The TIF team interviewed Tanaya Thakur on taking this step. Excerpts below.
TIF: The CLAT syllabus is itself a vast one. When questions are asked beyond such a syllabus, is it to test the student’s knowledge beyond syllabus or do you think it is because the CLAT qs paper framers simply chose to ignore the syllabus?
Tanaya : What I feel is that if the CLAT authorities wanted to test the students’ knowledge beyond the syllabus, they should not have mentioned that questions other than from the prescribed course would NOT be asked. When they said that the scope of the paper would be strictly limited to the given syllabus, any change in the pattern shows that the syllabus was simply ignored and considered unimportant.
TIF: Apart from the points mentioned in the petition, do you think there are more loopholes in the conduct of the examination? Please elaborate.
Tanaya : There are other loopholes in the examination process. For e.g.:- After the results were declared the students complained that their choice of college was not taken into account and students who had lower ranks got better colleges than what they did.
TIF: As a student who wishes to pursue law, do you wish to take up similar issues in the education field when you start practising?

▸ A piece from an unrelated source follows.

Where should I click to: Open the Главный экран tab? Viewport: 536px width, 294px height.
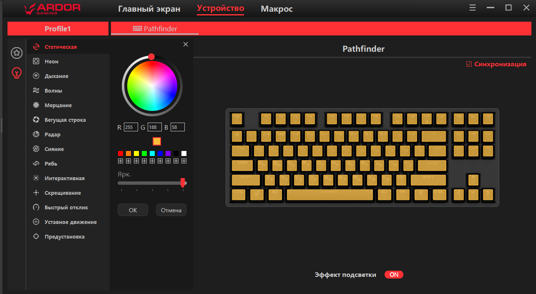click(x=149, y=9)
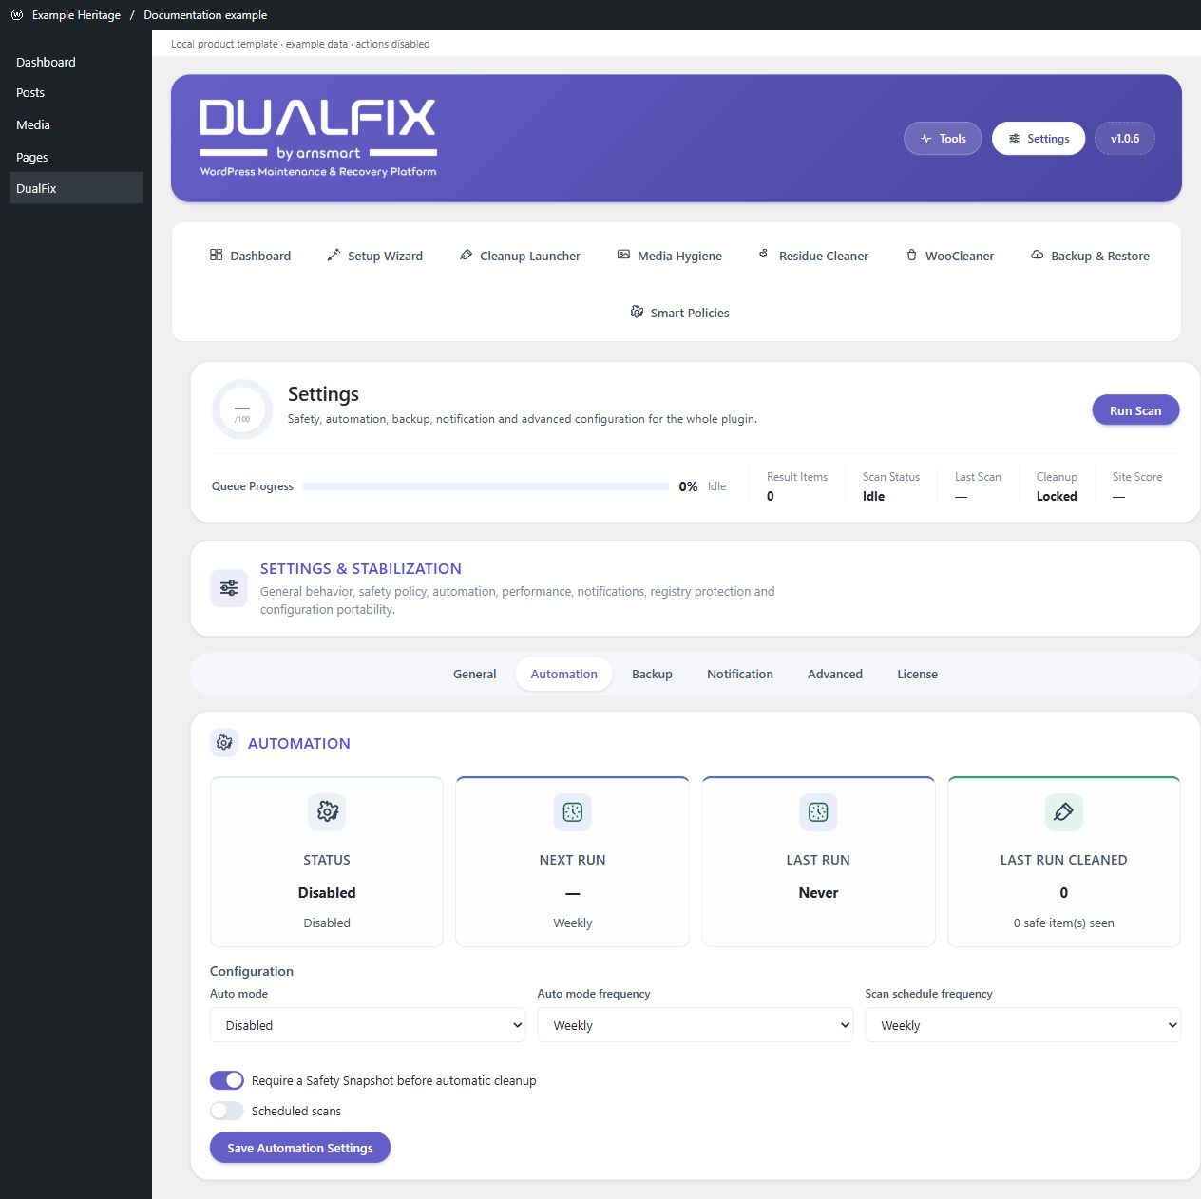Screen dimensions: 1201x1199
Task: Open the Notification settings tab
Action: (x=740, y=674)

Tanaya : I would love to take up similar issues even after I become a lawyer and start practicing
TIF: Today, when many exams in India are witnessing changes like instead of IIT JEE and AIEEE now there will be a common exam; do you think they are being done for the better or is it only worsening matters?

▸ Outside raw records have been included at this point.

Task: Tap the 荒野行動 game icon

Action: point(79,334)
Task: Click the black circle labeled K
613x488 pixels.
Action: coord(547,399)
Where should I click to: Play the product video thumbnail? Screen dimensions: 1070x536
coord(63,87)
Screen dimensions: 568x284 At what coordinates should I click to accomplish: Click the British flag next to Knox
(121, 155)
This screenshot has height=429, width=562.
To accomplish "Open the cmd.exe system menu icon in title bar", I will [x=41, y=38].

Tanaya : According to me the changes are only for the worse. Over the year the examination pattern has been simplified for the students. Earlier there were some subjective questions in the JEE, it was done away with in favor of all objective questions. Now the new pattern of taking XII scores in account is being talked about. It is a fact that most of the students who score 95+ in boards don’t manage to crack IIT’s. Boards and IIT are two completely different ball games and should not be mixed. There are students from all backgrounds who take JEE, AIEEE and crack them. They might not have exceptional marks in boards but they shine through these competitive exams. New pattern will sabotage this distinct quality of the IIT’s and AIEEE’s.
TIF: Issues like the one you have raised will take some time to be cleared up and students will have to survive in this system only for the coming few years. How do you suggest for CLAT 2013?
Tanaya : I think that instead of being organized by an NLU each year, there should be a separate body which organizes the CLAT exams. This would prevent the confusion which happens every year in the examination. And there would be someone to take the complete responsibility of any mistake which takes place, unlike the passive attitude which is being taken by the various NLU’s.
TIF: Your father is an esteemed IPS officer and your mother is a social activist as well as an author. How have they played a role in your pursuit of dreams?
Tanaya : My parents have been my guiding force and have always corrected my mistakes. They have been the ones who have taught me to think differently from the masses and dream big.
TIF: As a part of the bright youth of the country, there must be many more issues you have in mind that constantly urge you to get up and do
something about them. Would you like to share some thoughts?
Tanaya : One issue I am very much concerned about is corruption. Our nation is one of the most corrupt in the world. The public loves to blame the politicians and the government officials for it; but fails to acknowledge their own role. It is important for the people to take their stand. If they want corruption to be stopped they need to stop paying bribes to get their works done. If everyone comes together and jointly refuses to comply with the demands of politicians and bureaucrats, the problem of corruption will automatically lessen. Also our country is ridden with superstitious beliefs and faiths. I would urge the youth to think rationally and scientifically and not fall prey to such unfounded things.